Camp Cooking

Camp cooking is very much a make or break type of exercise. If you do a good job of it, you will enjoy it and everybody else will think you're a hero. But if you cook badly, you're going to be extremely unpopular - even with family and friends who really love you.

Nothing sorts the men from the boys (or women from the girls) as much as cooking over a wood fire or a camp stove. For a start, it is completely different from cooking in a "civilised" kitchen, you'd expect at home. But the interesting thing is that many youngsters enjoy camp cooking so much they become real chefs of the camp site.

Camp fire cooking takes time to master, because wood fires are somewhat difficult to regulate, and a momentary flare-up when you're not paying attention can reduce your much anticipated meal into a blackened charcoal. But once you've done it a few times, you'll find it really fun. Your friends will acknowledge your cooking prowess, and you'll have a real feeling of accomplishment. You'll have earned it, as well.

Most times, cooking on a camping stove is easier than a camp kitchen fire. It's normally easier to regulate, but then there's the fuel supply to worry about, lighting the apparatus with matches or a lighter, and the packing-up and unpacking of everything you need.

At least in a home kitchen, you have running water, which you may not even have at some camping sites. And you have better and more work-surfaces in a home kitchen, for preparing the food, stacking the clean dishes and cutlery. Why, even electric light isn't a given at many camp sites. You may have to bring your own lanterns.

Hot water for doing the washing-up, doesn't always come out of a convenient hot water faucet (tap). At most camps, when it's time to clean your dirty plates and cooking pans, you're going to have to boil it yourself... on the fire or on the camping stove!

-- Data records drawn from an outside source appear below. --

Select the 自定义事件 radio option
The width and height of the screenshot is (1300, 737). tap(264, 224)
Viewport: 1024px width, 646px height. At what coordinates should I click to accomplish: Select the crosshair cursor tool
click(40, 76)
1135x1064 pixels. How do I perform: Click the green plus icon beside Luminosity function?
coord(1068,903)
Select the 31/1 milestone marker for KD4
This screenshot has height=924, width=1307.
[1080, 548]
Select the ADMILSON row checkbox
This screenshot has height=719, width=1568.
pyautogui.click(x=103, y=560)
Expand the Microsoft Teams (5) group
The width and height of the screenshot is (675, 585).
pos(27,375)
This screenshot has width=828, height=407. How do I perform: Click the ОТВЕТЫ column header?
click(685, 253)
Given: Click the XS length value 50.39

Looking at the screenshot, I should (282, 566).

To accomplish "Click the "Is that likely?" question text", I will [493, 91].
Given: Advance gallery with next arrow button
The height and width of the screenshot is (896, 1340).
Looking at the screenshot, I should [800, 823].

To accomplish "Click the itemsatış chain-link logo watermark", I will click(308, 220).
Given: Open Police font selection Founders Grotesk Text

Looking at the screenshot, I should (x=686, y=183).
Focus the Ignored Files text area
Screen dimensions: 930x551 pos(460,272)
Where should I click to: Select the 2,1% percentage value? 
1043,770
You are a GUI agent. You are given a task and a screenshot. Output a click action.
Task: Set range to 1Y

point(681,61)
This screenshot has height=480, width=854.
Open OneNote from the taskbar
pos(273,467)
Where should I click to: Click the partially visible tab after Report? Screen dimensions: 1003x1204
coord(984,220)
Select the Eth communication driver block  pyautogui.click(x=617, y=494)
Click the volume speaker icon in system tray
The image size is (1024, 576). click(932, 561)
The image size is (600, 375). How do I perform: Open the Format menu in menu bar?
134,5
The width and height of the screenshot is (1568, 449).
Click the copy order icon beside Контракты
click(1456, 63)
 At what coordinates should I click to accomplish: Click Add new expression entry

Camp cooking is totally different from cooking in your own kitchen at home.Refrigerators and deep freezers are something most camp cooks only get to dream about, until they discover the workarounds for themselves. One way is to use an insulated food chest and pack it with party ice from the local camping store or liquor shop. It will keep food cool for a few hours, like a fridge, but it is no good as a freezer.

Cooking fresh meat less often is another strategy, and this will benefit your pocketbook as well as your health and wellbeing. Anything fresh that can "go off" in the heat, needs to be cooked right away if you can't store it.

Cowboys and adventurers from centuries ago made do with dried foods, such as beans and lentils, instead of meat. And many vegetarians, or people in poor countries, do the same today.

Meats were dried, salted or smoked, so they wouldn't go bad very quickly. We still enjoy dishes such as corned beef, bacon and ham today. But originally they were preserved meats that adventurers took with them on long journeys.

But most times, you can buy your food from a supermarket an hour or so before you cook it. And that pretty much eliminates the cooler problem.